What is being asked
Turn the material into a Markdown table with two columns, "Row" and "Line," putting one line in each row. Number the rows in order and leave out any blank lines.

───── Given records ─────

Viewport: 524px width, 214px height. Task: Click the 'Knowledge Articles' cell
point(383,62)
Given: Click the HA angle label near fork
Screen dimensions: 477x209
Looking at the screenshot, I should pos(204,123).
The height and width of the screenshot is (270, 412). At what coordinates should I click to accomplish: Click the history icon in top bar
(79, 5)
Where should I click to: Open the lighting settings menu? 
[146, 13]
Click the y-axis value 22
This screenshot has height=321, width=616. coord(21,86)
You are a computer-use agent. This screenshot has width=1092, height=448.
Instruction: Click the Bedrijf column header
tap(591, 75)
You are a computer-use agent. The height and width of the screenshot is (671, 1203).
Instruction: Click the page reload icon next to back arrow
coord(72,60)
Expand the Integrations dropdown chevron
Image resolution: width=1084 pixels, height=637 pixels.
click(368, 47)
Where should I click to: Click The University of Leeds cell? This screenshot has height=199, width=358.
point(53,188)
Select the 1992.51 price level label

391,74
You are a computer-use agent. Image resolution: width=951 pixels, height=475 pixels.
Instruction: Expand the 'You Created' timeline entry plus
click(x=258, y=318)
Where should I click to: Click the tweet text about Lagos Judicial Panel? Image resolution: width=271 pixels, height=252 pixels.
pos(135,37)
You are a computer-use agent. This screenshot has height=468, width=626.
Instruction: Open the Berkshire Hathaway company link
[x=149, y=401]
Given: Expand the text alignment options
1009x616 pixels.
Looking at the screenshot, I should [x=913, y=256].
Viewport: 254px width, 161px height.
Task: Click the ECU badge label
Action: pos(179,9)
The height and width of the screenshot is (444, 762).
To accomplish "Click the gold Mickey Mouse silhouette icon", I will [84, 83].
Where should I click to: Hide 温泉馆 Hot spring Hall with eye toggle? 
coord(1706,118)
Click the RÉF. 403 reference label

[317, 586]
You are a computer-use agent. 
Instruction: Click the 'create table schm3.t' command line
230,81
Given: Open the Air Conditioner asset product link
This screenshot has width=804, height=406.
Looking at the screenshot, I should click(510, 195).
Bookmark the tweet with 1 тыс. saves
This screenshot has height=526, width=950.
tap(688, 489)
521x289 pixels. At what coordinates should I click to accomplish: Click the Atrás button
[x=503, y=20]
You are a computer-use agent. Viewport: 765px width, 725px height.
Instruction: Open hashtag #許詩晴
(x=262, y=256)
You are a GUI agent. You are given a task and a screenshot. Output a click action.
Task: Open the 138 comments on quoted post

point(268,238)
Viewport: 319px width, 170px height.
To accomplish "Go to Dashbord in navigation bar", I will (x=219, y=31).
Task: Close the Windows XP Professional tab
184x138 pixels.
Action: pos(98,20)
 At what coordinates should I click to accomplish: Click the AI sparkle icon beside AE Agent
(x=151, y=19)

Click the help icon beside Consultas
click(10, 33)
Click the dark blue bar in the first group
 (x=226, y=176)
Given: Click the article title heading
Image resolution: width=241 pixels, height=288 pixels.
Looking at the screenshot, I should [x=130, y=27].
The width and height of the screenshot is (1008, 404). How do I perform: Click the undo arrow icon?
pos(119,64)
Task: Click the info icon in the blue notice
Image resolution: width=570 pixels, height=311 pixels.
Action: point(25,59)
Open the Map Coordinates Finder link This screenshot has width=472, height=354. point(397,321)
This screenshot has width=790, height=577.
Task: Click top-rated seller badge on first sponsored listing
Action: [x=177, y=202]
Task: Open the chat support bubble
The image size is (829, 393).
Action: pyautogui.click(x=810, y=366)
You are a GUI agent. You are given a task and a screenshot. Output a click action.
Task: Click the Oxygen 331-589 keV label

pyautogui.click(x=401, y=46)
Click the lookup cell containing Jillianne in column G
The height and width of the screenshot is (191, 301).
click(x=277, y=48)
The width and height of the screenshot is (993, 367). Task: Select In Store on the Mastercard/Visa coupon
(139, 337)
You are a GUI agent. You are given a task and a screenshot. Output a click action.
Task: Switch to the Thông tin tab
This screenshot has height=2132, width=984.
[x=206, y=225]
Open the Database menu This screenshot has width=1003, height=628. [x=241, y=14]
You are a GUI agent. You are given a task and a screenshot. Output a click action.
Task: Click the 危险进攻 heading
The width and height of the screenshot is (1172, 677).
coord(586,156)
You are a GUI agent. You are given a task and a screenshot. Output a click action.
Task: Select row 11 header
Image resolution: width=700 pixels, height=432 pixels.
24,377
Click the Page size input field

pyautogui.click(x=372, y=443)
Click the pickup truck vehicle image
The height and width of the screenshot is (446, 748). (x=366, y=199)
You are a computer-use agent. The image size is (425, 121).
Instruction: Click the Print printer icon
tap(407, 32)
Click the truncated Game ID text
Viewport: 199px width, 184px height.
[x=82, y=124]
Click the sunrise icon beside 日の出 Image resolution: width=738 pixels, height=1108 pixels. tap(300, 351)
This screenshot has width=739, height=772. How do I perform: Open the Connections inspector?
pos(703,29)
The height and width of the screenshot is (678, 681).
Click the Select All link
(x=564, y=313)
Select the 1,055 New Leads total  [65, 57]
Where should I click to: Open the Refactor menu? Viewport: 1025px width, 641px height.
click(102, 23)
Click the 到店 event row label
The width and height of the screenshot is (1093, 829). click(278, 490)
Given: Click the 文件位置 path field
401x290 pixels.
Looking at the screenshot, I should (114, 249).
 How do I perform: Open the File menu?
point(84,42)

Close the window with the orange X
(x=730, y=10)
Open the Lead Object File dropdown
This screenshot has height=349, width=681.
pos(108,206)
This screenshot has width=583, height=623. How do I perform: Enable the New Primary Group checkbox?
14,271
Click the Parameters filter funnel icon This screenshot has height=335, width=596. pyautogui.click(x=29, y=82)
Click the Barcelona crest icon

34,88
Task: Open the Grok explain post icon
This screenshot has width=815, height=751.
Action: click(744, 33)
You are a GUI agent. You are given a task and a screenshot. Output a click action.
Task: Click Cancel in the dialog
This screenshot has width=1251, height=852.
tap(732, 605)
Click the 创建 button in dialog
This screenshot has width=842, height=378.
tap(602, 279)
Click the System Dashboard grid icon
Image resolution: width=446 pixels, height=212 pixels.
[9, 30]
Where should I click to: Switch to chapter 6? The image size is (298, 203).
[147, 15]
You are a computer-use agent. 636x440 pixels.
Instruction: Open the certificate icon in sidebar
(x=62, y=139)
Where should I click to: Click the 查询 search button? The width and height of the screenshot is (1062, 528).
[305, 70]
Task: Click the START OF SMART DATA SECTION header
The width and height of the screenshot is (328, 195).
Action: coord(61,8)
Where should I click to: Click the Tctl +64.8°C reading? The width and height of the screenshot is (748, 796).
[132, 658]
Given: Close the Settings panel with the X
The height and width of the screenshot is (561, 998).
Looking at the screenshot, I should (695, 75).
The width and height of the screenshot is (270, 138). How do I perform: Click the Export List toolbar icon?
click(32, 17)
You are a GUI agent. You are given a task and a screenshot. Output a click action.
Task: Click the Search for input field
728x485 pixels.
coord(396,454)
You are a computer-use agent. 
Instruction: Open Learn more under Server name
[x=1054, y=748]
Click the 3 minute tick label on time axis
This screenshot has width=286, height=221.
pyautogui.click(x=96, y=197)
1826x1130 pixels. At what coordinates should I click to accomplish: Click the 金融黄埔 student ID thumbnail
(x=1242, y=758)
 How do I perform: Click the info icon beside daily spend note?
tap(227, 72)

─────

Response to this task
| Row | Line |
|---|---|
| 1 | Viewport: 524px width, 214px height. Task: Click the 'Knowledge Articles' cell |
| 2 | point(383,62) |
| 3 | Given: Click the HA angle label near fork |
| 4 | Screen dimensions: 477x209 |
| 5 | Looking at the screenshot, I should pos(204,123). |
| 6 | The height and width of the screenshot is (270, 412). At what coordinates should I click to accomplish: Click the history icon in top bar |
| 7 | (79, 5) |
| 8 | Where should I click to: Open the lighting settings menu?  |
| 9 | [146, 13] |
| 10 | Click the y-axis value 22 |
| 11 | This screenshot has height=321, width=616. coord(21,86) |
| 12 | You are a computer-use agent. This screenshot has width=1092, height=448. |
| 13 | Instruction: Click the Bedrijf column header |
| 14 | tap(591, 75) |
| 15 | You are a computer-use agent. The height and width of the screenshot is (671, 1203). |
| 16 | Instruction: Click the page reload icon next to back arrow |
| 17 | coord(72,60) |
| 18 | Expand the Integrations dropdown chevron |
| 19 | Image resolution: width=1084 pixels, height=637 pixels. |
| 20 | click(368, 47) |
| 21 | Where should I click to: Click The University of Leeds cell? This screenshot has height=199, width=358. |
| 22 | point(53,188) |
| 23 | Select the 1992.51 price level label |
| 24 | 391,74 |
| 25 | You are a computer-use agent. Image resolution: width=951 pixels, height=475 pixels. |
| 26 | Instruction: Expand the 'You Created' timeline entry plus |
| 27 | click(x=258, y=318) |
| 28 | Where should I click to: Click the tweet text about Lagos Judicial Panel? Image resolution: width=271 pixels, height=252 pixels. |
| 29 | pos(135,37) |
| 30 | You are a computer-use agent. This screenshot has height=468, width=626. |
| 31 | Instruction: Open the Berkshire Hathaway company link |
| 32 | [x=149, y=401] |
| 33 | Given: Expand the text alignment options |
| 34 | 1009x616 pixels. |
| 35 | Looking at the screenshot, I should [x=913, y=256]. |
| 36 | Viewport: 254px width, 161px height. |
| 37 | Task: Click the ECU badge label |
| 38 | Action: pos(179,9) |
| 39 | The height and width of the screenshot is (444, 762). |
| 40 | To accomplish "Click the gold Mickey Mouse silhouette icon", I will [84, 83]. |
| 41 | Where should I click to: Hide 温泉馆 Hot spring Hall with eye toggle?  |
| 42 | coord(1706,118) |
| 43 | Click the RÉF. 403 reference label |
| 44 | [317, 586] |
| 45 | You are a computer-use agent.  |
| 46 | Instruction: Click the 'create table schm3.t' command line |
| 47 | 230,81 |
| 48 | Given: Open the Air Conditioner asset product link |
| 49 | This screenshot has width=804, height=406. |
| 50 | Looking at the screenshot, I should click(510, 195). |
| 51 | Bookmark the tweet with 1 тыс. saves |
| 52 | This screenshot has height=526, width=950. |
| 53 | tap(688, 489) |
| 54 | 521x289 pixels. At what coordinates should I click to accomplish: Click the Atrás button |
| 55 | [x=503, y=20] |
| 56 | You are a computer-use agent. Viewport: 765px width, 725px height. |
| 57 | Instruction: Open hashtag #許詩晴 |
| 58 | (x=262, y=256) |
| 59 | You are a GUI agent. You are given a task and a screenshot. Output a click action. |
| 60 | Task: Open the 138 comments on quoted post |
| 61 | point(268,238) |
| 62 | Viewport: 319px width, 170px height. |
| 63 | To accomplish "Go to Dashbord in navigation bar", I will (x=219, y=31). |
| 64 | Task: Close the Windows XP Professional tab |
| 65 | 184x138 pixels. |
| 66 | Action: pos(98,20) |
| 67 |  At what coordinates should I click to accomplish: Click the AI sparkle icon beside AE Agent |
| 68 | (x=151, y=19) |
| 69 | Click the help icon beside Consultas |
| 70 | click(10, 33) |
| 71 | Click the dark blue bar in the first group |
| 72 |  (x=226, y=176) |
| 73 | Given: Click the article title heading |
| 74 | Image resolution: width=241 pixels, height=288 pixels. |
| 75 | Looking at the screenshot, I should [x=130, y=27]. |
| 76 | The width and height of the screenshot is (1008, 404). How do I perform: Click the undo arrow icon? |
| 77 | pos(119,64) |
| 78 | Task: Click the info icon in the blue notice |
| 79 | Image resolution: width=570 pixels, height=311 pixels. |
| 80 | Action: point(25,59) |
| 81 | Open the Map Coordinates Finder link This screenshot has width=472, height=354. point(397,321) |
| 82 | This screenshot has width=790, height=577. |
| 83 | Task: Click top-rated seller badge on first sponsored listing |
| 84 | Action: [x=177, y=202] |
| 85 | Task: Open the chat support bubble |
| 86 | The image size is (829, 393). |
| 87 | Action: pyautogui.click(x=810, y=366) |
| 88 | You are a GUI agent. You are given a task and a screenshot. Output a click action. |
| 89 | Task: Click the Oxygen 331-589 keV label |
| 90 | pyautogui.click(x=401, y=46) |
| 91 | Click the lookup cell containing Jillianne in column G |
| 92 | The height and width of the screenshot is (191, 301). |
| 93 | click(x=277, y=48) |
| 94 | The width and height of the screenshot is (993, 367). Task: Select In Store on the Mastercard/Visa coupon |
| 95 | (139, 337) |
| 96 | You are a GUI agent. You are given a task and a screenshot. Output a click action. |
| 97 | Task: Switch to the Thông tin tab |
| 98 | This screenshot has height=2132, width=984. |
| 99 | [x=206, y=225] |
| 100 | Open the Database menu This screenshot has width=1003, height=628. [x=241, y=14] |
| 101 | You are a GUI agent. You are given a task and a screenshot. Output a click action. |
| 102 | Task: Click the 危险进攻 heading |
| 103 | The width and height of the screenshot is (1172, 677). |
| 104 | coord(586,156) |
| 105 | You are a GUI agent. You are given a task and a screenshot. Output a click action. |
| 106 | Task: Select row 11 header |
| 107 | Image resolution: width=700 pixels, height=432 pixels. |
| 108 | 24,377 |
| 109 | Click the Page size input field |
| 110 | pyautogui.click(x=372, y=443) |
| 111 | Click the pickup truck vehicle image |
| 112 | The height and width of the screenshot is (446, 748). (x=366, y=199) |
| 113 | You are a computer-use agent. The image size is (425, 121). |
| 114 | Instruction: Click the Print printer icon |
| 115 | tap(407, 32) |
| 116 | Click the truncated Game ID text |
| 117 | Viewport: 199px width, 184px height. |
| 118 | [x=82, y=124] |
| 119 | Click the sunrise icon beside 日の出 Image resolution: width=738 pixels, height=1108 pixels. tap(300, 351) |
| 120 | This screenshot has width=739, height=772. How do I perform: Open the Connections inspector? |
| 121 | pos(703,29) |
| 122 | The height and width of the screenshot is (678, 681). |
| 123 | Click the Select All link |
| 124 | (x=564, y=313) |
| 125 | Select the 1,055 New Leads total  [65, 57] |
| 126 | Where should I click to: Open the Refactor menu? Viewport: 1025px width, 641px height. |
| 127 | click(102, 23) |
| 128 | Click the 到店 event row label |
| 129 | The width and height of the screenshot is (1093, 829). click(278, 490) |
| 130 | Given: Click the 文件位置 path field |
| 131 | 401x290 pixels. |
| 132 | Looking at the screenshot, I should (114, 249). |
| 133 |  How do I perform: Open the File menu? |
| 134 | point(84,42) |
| 135 | Close the window with the orange X |
| 136 | (x=730, y=10) |
| 137 | Open the Lead Object File dropdown |
| 138 | This screenshot has height=349, width=681. |
| 139 | pos(108,206) |
| 140 | This screenshot has width=583, height=623. How do I perform: Enable the New Primary Group checkbox? |
| 141 | 14,271 |
| 142 | Click the Parameters filter funnel icon This screenshot has height=335, width=596. pyautogui.click(x=29, y=82) |
| 143 | Click the Barcelona crest icon |
| 144 | 34,88 |
| 145 | Task: Open the Grok explain post icon |
| 146 | This screenshot has width=815, height=751. |
| 147 | Action: click(744, 33) |
| 148 | You are a GUI agent. You are given a task and a screenshot. Output a click action. |
| 149 | Task: Click Cancel in the dialog |
| 150 | This screenshot has width=1251, height=852. |
| 151 | tap(732, 605) |
| 152 | Click the 创建 button in dialog |
| 153 | This screenshot has width=842, height=378. |
| 154 | tap(602, 279) |
| 155 | Click the System Dashboard grid icon |
| 156 | Image resolution: width=446 pixels, height=212 pixels. |
| 157 | [9, 30] |
| 158 | Where should I click to: Switch to chapter 6? The image size is (298, 203). |
| 159 | [147, 15] |
| 160 | You are a computer-use agent. 636x440 pixels. |
| 161 | Instruction: Open the certificate icon in sidebar |
| 162 | (x=62, y=139) |
| 163 | Where should I click to: Click the 查询 search button? The width and height of the screenshot is (1062, 528). |
| 164 | [305, 70] |
| 165 | Task: Click the START OF SMART DATA SECTION header |
| 166 | The width and height of the screenshot is (328, 195). |
| 167 | Action: coord(61,8) |
| 168 | Where should I click to: Click the Tctl +64.8°C reading? The width and height of the screenshot is (748, 796). |
| 169 | [132, 658] |
| 170 | Given: Close the Settings panel with the X |
| 171 | The height and width of the screenshot is (561, 998). |
| 172 | Looking at the screenshot, I should (695, 75). |
| 173 | The width and height of the screenshot is (270, 138). How do I perform: Click the Export List toolbar icon? |
| 174 | click(32, 17) |
| 175 | You are a GUI agent. You are given a task and a screenshot. Output a click action. |
| 176 | Task: Click the Search for input field |
| 177 | 728x485 pixels. |
| 178 | coord(396,454) |
| 179 | You are a computer-use agent.  |
| 180 | Instruction: Open Learn more under Server name |
| 181 | [x=1054, y=748] |
| 182 | Click the 3 minute tick label on time axis |
| 183 | This screenshot has width=286, height=221. |
| 184 | pyautogui.click(x=96, y=197) |
| 185 | 1826x1130 pixels. At what coordinates should I click to accomplish: Click the 金融黄埔 student ID thumbnail |
| 186 | (x=1242, y=758) |
| 187 |  How do I perform: Click the info icon beside daily spend note? |
| 188 | tap(227, 72) |